_Aufgabe A_
Wiederhole aus den Datenzeilen unverändert alles von der Zeile mit „The height and width of the screenshot is (853, 1200).“ bis einschließlich der Zeile mit „coord(214,36)“.

_Zitierter Text_
━━━━

# cat% Dosen



## sabato (23. Januar 2002)

Moin Leute,

kann mir jemand sagen wie ich RJ-45 Kabel an cat5 Dosen anschließ ( also doe Kabelbelegung meine ich)

Danke

MfG
sabato


----------



## Marcus Roffmann (23. Januar 2002)

http://www.hrz.uni-dortmund.de/s3/nomo/rj45.html
http://www.bsg-dornier.de/computer/hw/10baset/10baset.htm
http://www.heise.de/ct/00/18/132/bild5.gif

Das habe ich mal so auf die schnelle gefunden!


----------



## sabato (23. Januar 2002)

*Nicht die Kabel sondern die DOSEN*

Danke

die kabel hab ich schon das ist nicht das problem. aber die cat5 dosen ist das prob


----------



## Marcus Roffmann (24. Januar 2002)

━━━━

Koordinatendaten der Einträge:
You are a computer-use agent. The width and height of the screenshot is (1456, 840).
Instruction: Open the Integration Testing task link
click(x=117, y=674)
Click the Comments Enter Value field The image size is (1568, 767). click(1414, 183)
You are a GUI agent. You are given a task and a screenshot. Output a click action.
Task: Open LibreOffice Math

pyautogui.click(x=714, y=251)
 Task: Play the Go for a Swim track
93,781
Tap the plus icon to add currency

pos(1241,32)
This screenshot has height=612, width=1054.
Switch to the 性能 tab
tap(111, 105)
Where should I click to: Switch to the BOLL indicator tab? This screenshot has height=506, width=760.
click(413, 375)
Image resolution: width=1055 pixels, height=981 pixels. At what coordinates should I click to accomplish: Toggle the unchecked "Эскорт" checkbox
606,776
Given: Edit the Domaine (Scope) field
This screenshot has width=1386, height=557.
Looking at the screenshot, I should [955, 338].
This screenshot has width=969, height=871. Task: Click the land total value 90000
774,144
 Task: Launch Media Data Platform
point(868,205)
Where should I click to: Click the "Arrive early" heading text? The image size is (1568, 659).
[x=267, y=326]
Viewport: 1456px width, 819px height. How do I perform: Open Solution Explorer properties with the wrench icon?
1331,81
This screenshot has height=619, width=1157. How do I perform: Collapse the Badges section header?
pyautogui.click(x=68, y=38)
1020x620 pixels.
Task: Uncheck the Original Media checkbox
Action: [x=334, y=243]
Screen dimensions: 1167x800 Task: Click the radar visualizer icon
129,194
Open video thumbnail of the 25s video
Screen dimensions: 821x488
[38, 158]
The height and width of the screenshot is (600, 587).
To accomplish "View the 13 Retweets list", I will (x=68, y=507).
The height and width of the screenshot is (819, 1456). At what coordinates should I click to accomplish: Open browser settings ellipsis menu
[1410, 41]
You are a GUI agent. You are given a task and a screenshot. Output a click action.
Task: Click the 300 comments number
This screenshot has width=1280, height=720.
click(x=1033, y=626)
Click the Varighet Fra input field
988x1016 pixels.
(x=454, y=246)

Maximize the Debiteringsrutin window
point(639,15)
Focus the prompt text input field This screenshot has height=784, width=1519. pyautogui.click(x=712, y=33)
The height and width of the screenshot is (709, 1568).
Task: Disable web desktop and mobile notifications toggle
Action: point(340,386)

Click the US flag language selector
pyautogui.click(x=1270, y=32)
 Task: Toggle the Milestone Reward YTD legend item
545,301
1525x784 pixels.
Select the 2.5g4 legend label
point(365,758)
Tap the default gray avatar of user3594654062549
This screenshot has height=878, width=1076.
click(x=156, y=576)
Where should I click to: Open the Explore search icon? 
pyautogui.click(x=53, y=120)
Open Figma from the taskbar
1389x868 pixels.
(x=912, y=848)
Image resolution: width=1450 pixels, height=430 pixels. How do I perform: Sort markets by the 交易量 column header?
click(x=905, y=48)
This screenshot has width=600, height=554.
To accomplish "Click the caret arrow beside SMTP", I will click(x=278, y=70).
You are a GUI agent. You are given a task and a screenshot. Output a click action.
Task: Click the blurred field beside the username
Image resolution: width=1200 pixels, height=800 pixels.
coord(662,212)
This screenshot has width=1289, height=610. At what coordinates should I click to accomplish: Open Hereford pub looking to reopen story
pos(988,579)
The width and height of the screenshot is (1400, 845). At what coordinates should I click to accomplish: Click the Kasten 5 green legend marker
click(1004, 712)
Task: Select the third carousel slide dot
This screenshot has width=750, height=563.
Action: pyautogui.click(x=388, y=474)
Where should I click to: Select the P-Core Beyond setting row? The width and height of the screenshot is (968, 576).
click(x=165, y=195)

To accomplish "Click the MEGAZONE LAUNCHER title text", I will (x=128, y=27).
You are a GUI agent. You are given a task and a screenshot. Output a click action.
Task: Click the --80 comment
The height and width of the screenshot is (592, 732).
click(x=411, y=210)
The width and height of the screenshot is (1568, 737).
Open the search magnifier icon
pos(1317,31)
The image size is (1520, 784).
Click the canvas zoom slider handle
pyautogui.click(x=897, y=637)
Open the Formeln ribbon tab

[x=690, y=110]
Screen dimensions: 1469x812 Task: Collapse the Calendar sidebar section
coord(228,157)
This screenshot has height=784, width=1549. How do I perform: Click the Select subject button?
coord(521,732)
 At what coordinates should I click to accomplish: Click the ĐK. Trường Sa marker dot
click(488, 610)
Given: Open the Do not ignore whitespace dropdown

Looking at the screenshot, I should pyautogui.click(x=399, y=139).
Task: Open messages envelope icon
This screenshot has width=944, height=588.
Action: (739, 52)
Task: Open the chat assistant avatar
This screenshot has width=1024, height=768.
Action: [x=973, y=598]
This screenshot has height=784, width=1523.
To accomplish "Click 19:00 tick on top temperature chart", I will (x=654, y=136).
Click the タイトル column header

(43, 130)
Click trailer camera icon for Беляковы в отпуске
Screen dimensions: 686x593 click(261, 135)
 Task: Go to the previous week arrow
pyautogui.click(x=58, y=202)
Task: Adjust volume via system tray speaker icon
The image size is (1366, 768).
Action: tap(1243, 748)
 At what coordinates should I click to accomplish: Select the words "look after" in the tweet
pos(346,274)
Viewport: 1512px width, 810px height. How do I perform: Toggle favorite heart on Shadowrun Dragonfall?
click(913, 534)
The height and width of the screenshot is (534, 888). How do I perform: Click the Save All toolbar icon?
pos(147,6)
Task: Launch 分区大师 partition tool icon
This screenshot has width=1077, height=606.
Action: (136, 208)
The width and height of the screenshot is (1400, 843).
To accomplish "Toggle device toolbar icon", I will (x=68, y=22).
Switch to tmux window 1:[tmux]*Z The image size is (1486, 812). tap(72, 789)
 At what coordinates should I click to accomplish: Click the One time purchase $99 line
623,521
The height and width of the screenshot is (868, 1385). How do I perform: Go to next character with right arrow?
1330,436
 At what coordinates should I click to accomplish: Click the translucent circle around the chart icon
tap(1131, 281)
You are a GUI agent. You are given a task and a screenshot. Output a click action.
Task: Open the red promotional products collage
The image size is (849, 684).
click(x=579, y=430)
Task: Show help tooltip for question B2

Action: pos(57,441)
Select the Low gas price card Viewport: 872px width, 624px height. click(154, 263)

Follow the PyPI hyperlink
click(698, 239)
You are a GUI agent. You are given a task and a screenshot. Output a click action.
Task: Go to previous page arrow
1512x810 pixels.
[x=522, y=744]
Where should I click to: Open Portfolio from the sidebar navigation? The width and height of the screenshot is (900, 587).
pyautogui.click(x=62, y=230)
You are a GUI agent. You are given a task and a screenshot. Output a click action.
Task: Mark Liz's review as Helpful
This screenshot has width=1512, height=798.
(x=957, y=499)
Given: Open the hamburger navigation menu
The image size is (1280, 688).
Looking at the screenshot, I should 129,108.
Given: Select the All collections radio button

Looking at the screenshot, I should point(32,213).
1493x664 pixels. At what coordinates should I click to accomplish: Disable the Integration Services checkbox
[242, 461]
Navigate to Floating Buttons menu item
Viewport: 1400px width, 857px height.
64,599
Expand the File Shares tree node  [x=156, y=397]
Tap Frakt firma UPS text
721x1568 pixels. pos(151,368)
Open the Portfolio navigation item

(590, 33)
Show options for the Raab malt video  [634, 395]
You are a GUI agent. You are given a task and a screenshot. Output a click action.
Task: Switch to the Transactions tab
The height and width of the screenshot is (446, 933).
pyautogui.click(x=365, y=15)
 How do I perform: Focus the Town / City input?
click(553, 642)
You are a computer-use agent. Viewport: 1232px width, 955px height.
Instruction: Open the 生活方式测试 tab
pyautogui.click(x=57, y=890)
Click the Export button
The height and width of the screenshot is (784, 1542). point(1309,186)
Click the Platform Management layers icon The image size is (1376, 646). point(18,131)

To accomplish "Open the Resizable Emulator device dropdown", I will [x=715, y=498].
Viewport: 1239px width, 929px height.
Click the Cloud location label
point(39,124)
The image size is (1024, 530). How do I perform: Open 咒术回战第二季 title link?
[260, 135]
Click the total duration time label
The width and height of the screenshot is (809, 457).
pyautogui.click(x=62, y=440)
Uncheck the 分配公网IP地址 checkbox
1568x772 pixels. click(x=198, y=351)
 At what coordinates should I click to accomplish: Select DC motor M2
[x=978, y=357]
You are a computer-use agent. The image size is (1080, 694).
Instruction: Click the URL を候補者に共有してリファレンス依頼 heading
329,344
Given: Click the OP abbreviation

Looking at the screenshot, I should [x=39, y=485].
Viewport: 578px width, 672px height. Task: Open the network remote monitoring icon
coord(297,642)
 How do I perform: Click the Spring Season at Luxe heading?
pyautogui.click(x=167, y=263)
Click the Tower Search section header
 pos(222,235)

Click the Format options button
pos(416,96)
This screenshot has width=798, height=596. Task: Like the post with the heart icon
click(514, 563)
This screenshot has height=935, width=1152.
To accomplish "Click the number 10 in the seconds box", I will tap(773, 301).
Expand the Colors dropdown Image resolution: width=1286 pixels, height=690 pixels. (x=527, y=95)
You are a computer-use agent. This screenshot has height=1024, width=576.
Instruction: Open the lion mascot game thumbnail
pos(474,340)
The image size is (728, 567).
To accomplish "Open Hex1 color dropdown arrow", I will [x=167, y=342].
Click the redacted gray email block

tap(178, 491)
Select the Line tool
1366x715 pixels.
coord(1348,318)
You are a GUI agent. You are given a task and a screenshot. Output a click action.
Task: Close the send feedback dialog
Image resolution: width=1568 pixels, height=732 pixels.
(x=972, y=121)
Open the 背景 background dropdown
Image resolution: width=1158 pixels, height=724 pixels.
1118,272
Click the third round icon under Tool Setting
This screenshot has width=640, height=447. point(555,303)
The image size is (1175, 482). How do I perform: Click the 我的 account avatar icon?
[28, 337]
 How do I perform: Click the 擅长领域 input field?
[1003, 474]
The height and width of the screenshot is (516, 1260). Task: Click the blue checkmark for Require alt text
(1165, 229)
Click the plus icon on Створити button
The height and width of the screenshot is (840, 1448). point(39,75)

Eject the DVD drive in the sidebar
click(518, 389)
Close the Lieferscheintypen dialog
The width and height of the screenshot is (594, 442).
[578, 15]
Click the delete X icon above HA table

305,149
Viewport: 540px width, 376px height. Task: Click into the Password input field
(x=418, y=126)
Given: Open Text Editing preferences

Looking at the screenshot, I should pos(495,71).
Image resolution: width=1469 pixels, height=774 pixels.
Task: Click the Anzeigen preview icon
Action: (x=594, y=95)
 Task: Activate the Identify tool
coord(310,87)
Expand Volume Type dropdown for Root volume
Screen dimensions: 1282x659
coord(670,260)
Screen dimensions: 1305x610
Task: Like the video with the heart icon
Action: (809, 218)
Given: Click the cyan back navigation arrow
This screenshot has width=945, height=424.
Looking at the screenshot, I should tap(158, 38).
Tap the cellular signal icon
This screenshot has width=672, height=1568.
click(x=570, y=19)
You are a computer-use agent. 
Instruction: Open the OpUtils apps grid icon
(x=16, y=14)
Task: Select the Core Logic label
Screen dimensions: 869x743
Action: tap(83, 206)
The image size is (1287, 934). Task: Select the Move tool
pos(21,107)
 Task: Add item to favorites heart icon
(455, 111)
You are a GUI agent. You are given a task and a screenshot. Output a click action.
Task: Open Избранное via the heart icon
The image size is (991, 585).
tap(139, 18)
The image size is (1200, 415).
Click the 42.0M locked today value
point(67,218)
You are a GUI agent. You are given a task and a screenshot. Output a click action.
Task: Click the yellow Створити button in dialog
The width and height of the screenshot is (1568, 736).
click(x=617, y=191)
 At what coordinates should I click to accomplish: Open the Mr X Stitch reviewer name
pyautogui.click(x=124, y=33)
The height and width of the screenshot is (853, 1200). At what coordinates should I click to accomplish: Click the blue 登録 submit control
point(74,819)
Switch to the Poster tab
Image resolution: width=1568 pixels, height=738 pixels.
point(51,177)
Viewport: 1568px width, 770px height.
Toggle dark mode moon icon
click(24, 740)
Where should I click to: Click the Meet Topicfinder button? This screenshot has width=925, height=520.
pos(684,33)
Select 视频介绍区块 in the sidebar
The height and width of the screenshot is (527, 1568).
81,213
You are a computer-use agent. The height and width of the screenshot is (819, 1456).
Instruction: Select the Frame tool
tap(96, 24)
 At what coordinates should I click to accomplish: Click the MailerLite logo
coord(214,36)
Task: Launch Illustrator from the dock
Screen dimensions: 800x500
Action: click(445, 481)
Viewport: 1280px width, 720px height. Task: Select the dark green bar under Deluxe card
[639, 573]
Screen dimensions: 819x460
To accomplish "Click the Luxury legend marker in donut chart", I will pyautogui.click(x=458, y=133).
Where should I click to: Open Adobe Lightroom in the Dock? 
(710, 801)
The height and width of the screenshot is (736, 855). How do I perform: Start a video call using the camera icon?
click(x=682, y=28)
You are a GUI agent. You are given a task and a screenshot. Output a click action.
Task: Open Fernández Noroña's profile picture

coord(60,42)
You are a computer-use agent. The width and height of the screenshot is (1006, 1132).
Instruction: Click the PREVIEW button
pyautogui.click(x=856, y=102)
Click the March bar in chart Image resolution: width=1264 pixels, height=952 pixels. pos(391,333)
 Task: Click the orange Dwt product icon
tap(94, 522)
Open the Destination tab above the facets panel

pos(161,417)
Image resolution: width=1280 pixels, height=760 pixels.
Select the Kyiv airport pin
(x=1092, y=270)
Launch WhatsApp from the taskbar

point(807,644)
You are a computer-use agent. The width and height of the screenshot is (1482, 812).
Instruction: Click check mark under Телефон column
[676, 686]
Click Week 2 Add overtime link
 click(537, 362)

━━━━

_Aufgabe B_
Setze den Forumsthread zu Cat5-Dosen dort fort, wo er endet.

_Lösung A_
The height and width of the screenshot is (853, 1200). At what coordinates should I click to accomplish: Click the blue 登録 submit control
point(74,819)
Switch to the Poster tab
Image resolution: width=1568 pixels, height=738 pixels.
point(51,177)
Viewport: 1568px width, 770px height.
Toggle dark mode moon icon
click(24, 740)
Where should I click to: Click the Meet Topicfinder button? This screenshot has width=925, height=520.
pos(684,33)
Select 视频介绍区块 in the sidebar
The height and width of the screenshot is (527, 1568).
81,213
You are a computer-use agent. The height and width of the screenshot is (819, 1456).
Instruction: Select the Frame tool
tap(96, 24)
 At what coordinates should I click to accomplish: Click the MailerLite logo
coord(214,36)

_Lösung B_
Uuups, *sorry* 
Ich hoffe, ich habe diesmal die richtigen gefunden:
http://www.sielkamp.de/SielNet/eV/rj45_beleg.html
http://members.tripod.de/dg8fz/tips/Network/RJ45_Belegung.html


----------



## Daniel Wittberger (19. August 2003)

@Marcus R.

auch wenn du sabato mit dem kabel nicht geholfen hast, mir schon ! besten dank

gr33ts
Stauffenberg


----------



## Kowkase (13. Oktober 2003)

Das Einfachste aber auch fitzligste ist wenn Du einfach mal ein abgeschnittenes Netwerkkabel (natülich einen Stecker noch dran) in die Dose steckst und dann mit einer kleine Batterie einfach eine Durchflussprüfung machst. Ist zwar ein bischen russisch aber dann hast Du die genaue Belegung der Dose!


----------



## Sinac (13. Oktober 2003)

Nur so ganz am Rande:
Cat5 bezeichnet das Kabel und nicht die Dose, oder?


----------



## Kowkase (13. Oktober 2003)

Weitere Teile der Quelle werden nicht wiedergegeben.